With the only stoplight in Grant County, John Day is the “big city.” Centrally located at the intersection of highways 26 and 395, the town has facilities serving the surrounding areas, including a hospital and the county’s fairgrounds, airport, industrial park, chamber of commerce and library. John Day is home to two museums: Kam Wah Chung and the Ranch and Rodeo Museum, which celebrates the cowboy way of life in Grant County. The city park at Northwest Canton Street and Ing-Hay Way has a picnic area and walking path along Canyon Creek with the public pool nearby. The Seventh Street Complex on the north side of town offers a variety of recreational opportunities. Just west of town, the John Day Golf Course invites guests to play nine holes and enjoy the stunning views overlooking the course from a large banquet room in the clubhouse. The new Davis Creek Park offers hiking trails and views, and other new developments are in the works
The first homestead staked in Grant County (what was then Wasco County), in 1862 by B. C. Trowbridge, was within the limits of the present city of John Day. The community was not as quick to grow as neighboring Canyon City, which was the county seat and center of the bustling mining industry in the area. Incrementally, local merchants and residents began relocating to John Day primarily each time after severe fires in Canyon City: the Grant County Courthouse burned in 1870, Chinatown burned in 1885, and fires in 1898 and 1937 devastated Canyon City’s downtown.
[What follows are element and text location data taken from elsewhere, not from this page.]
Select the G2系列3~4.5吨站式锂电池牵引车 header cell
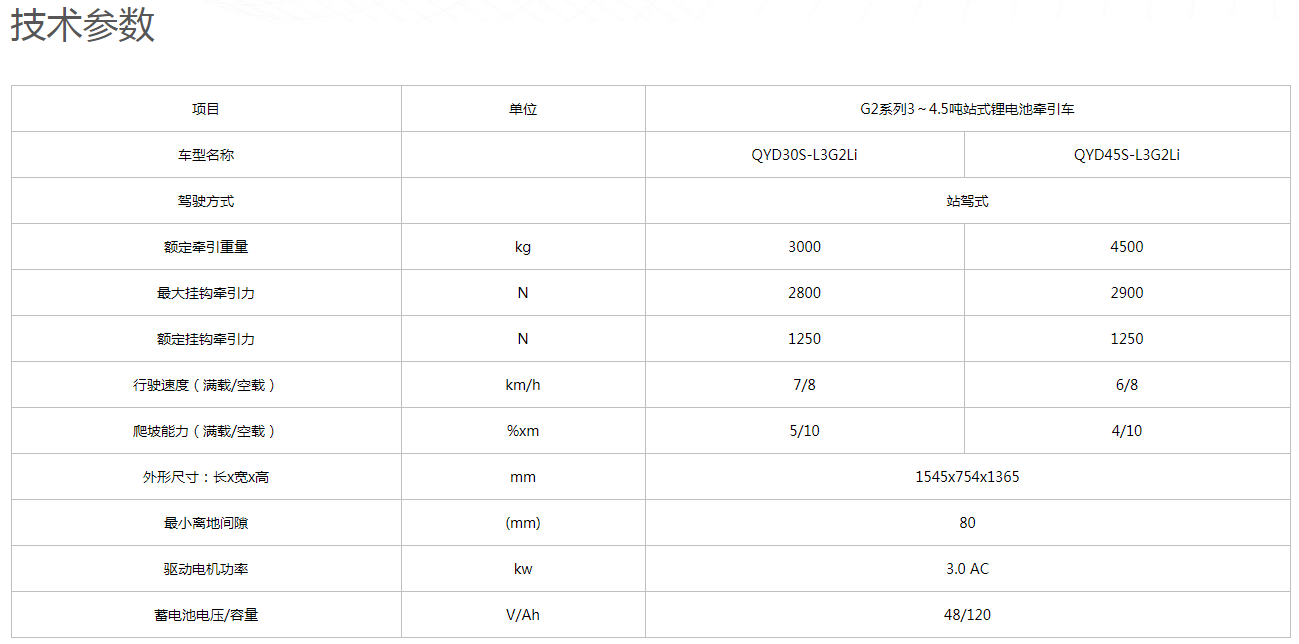This screenshot has width=1299, height=644. [967, 109]
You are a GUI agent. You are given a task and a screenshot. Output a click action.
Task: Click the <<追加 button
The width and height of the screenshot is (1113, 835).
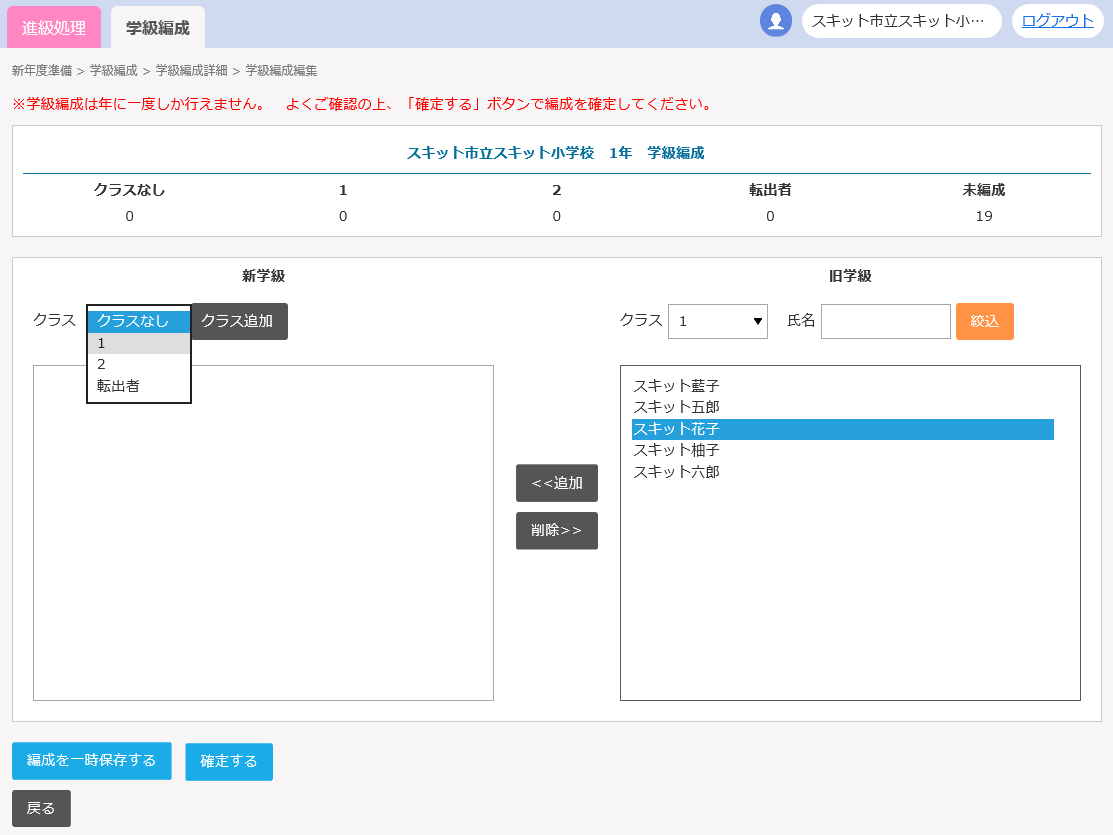coord(556,483)
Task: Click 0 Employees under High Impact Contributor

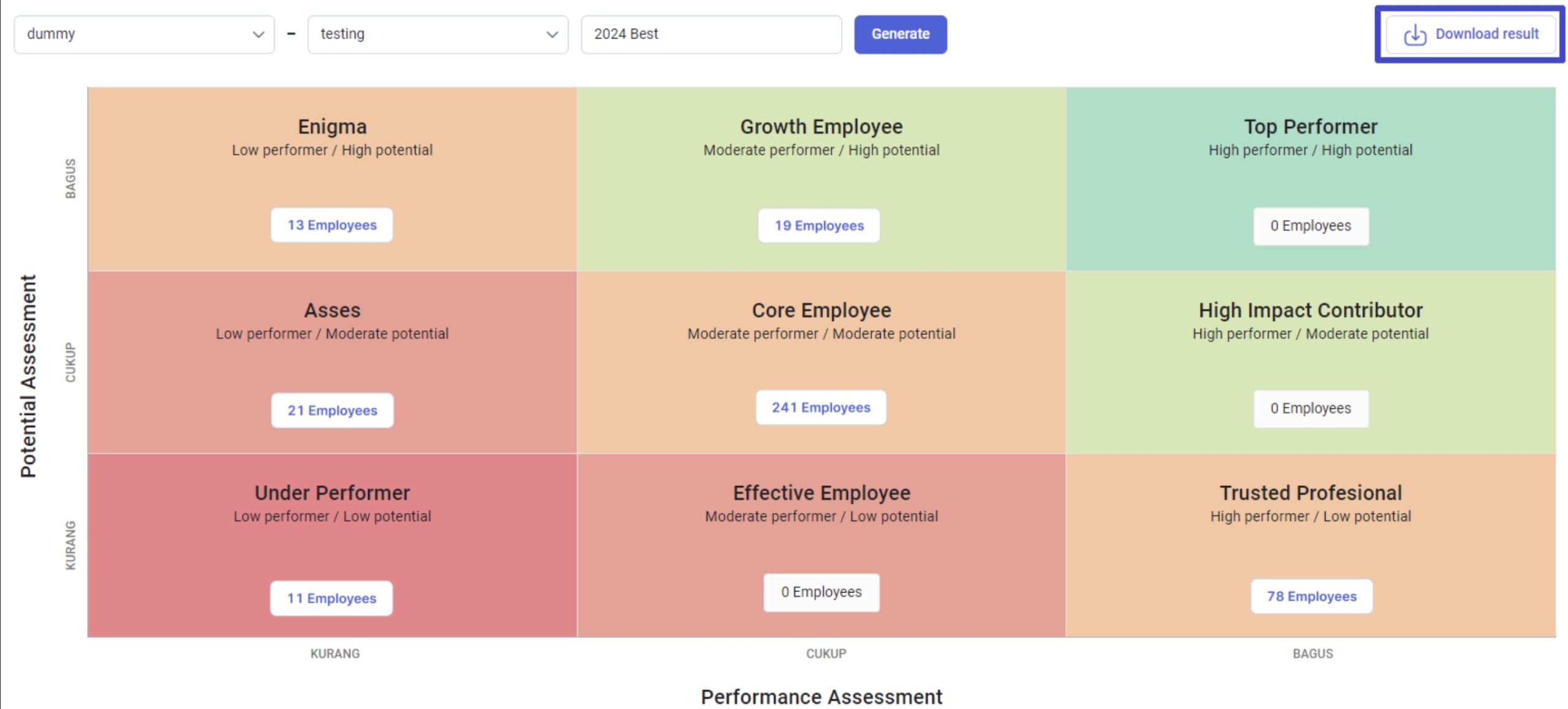Action: [x=1310, y=409]
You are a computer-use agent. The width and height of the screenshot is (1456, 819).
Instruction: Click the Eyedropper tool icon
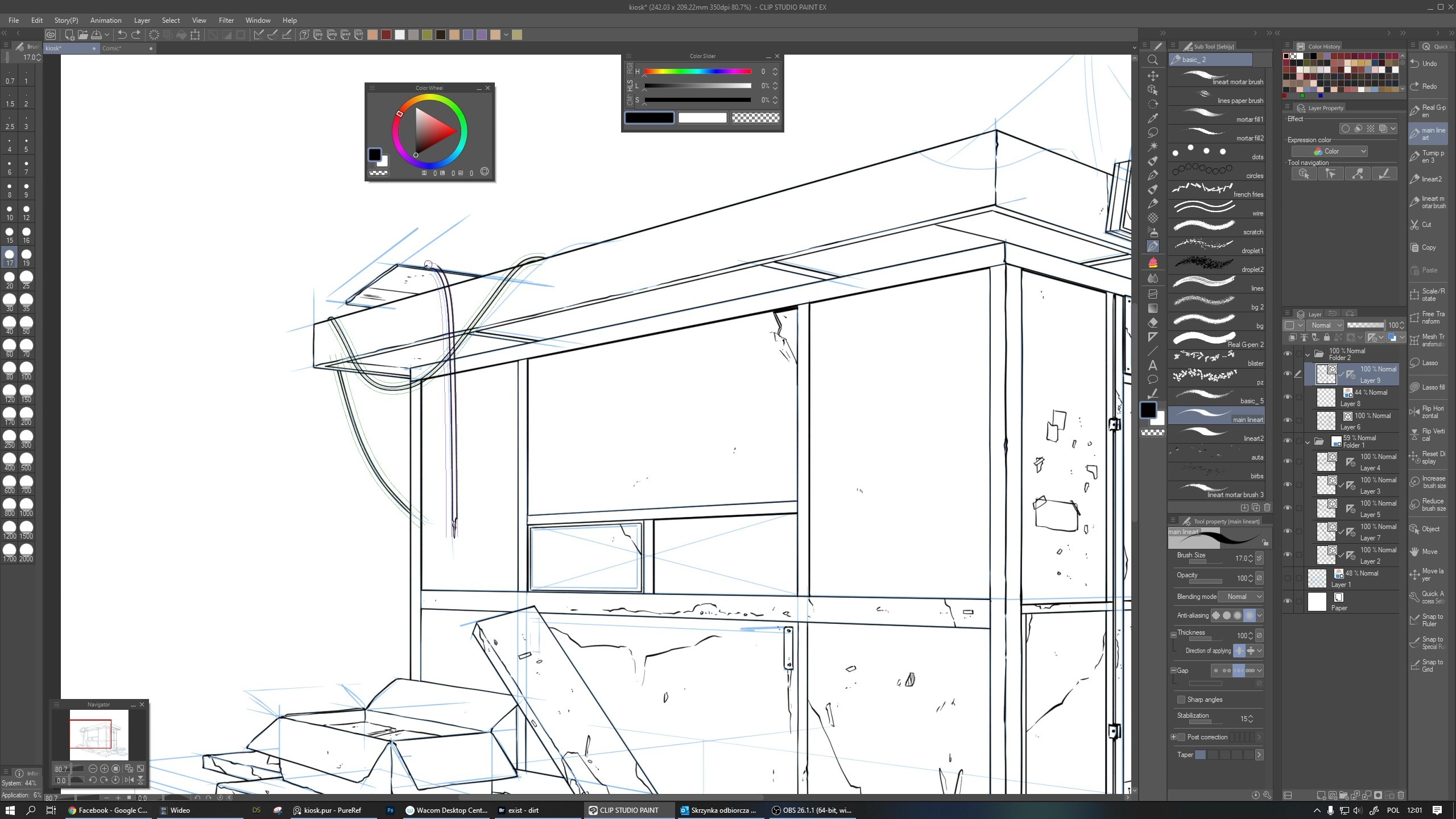tap(1153, 118)
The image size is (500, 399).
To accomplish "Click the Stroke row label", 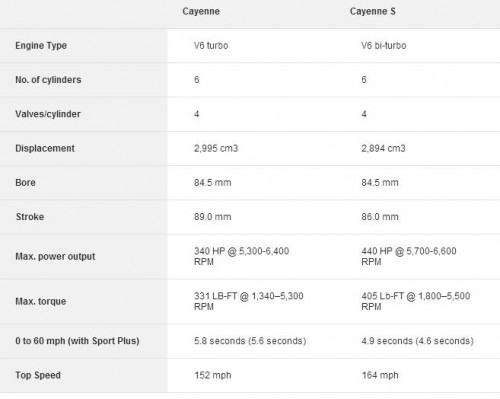I will pos(30,217).
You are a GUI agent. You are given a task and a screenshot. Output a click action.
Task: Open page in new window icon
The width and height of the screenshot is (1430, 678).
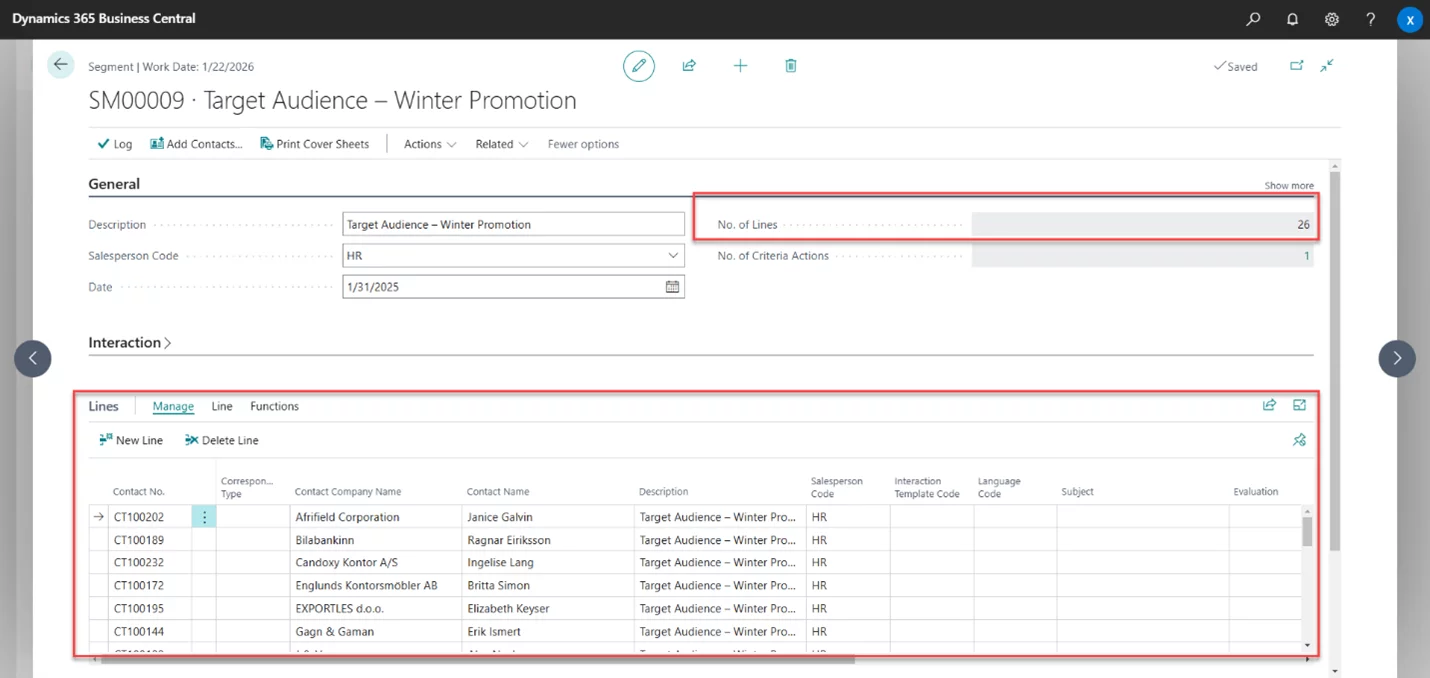(1296, 66)
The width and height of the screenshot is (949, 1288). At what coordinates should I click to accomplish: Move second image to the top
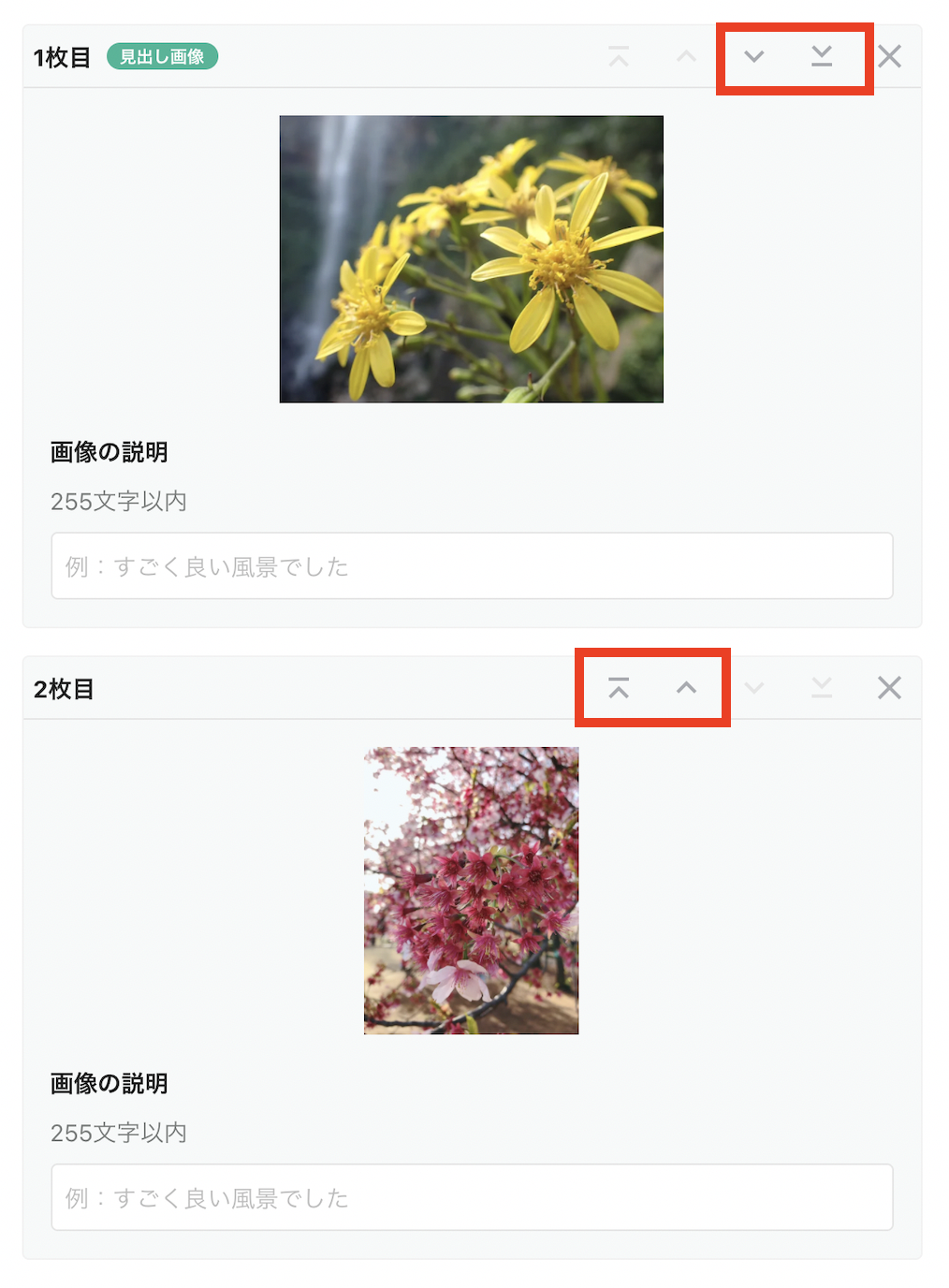click(619, 689)
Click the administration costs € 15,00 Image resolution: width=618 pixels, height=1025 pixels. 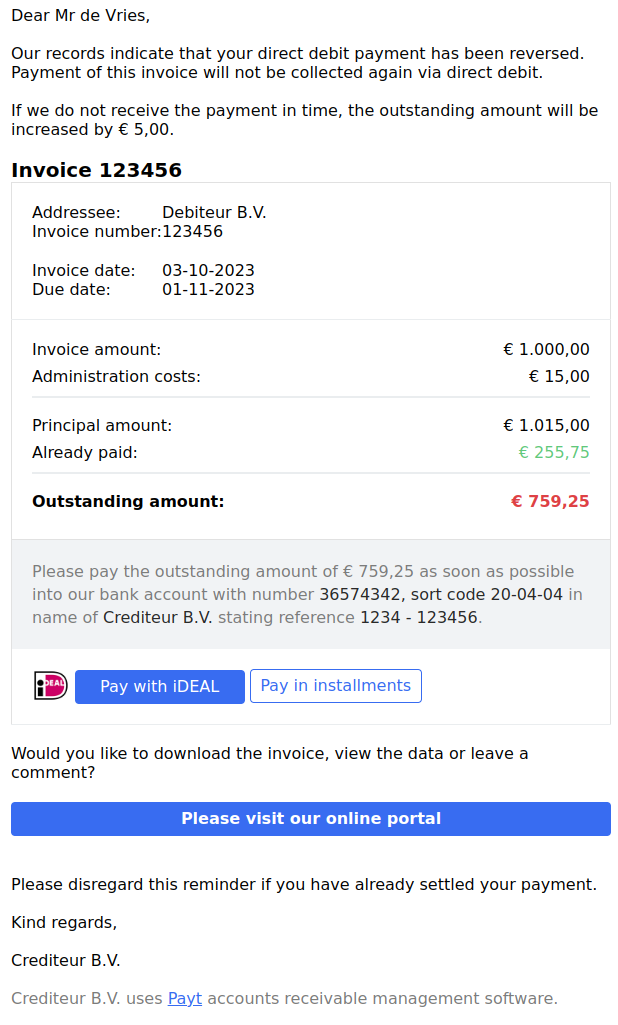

The first Post Office at John Day City was established in 1865, but was discontinued in 1871. It was reestablished in 1879 with the name John Day. In April 1900, a local committee was elected, and the Oregon Legislature approved an Act incorporating the city of John Day on February 23, 1901.
The largest part of early John Day was composed of the Chinese community, commonly called Tiger Town. In 1882, the Advent Christian Church in John Day boasted 547 members, 382 of whom were Chinese (and a number of Chinese residents were interred in the Seventh Day Adventist Cemetery). By 1887, John Day was home to nearly 1000 Chinese immigrants, who had been attracted to the area by a gold rush twenty years earlier, many of whom were displaced by the 1885 fire in Canyon City.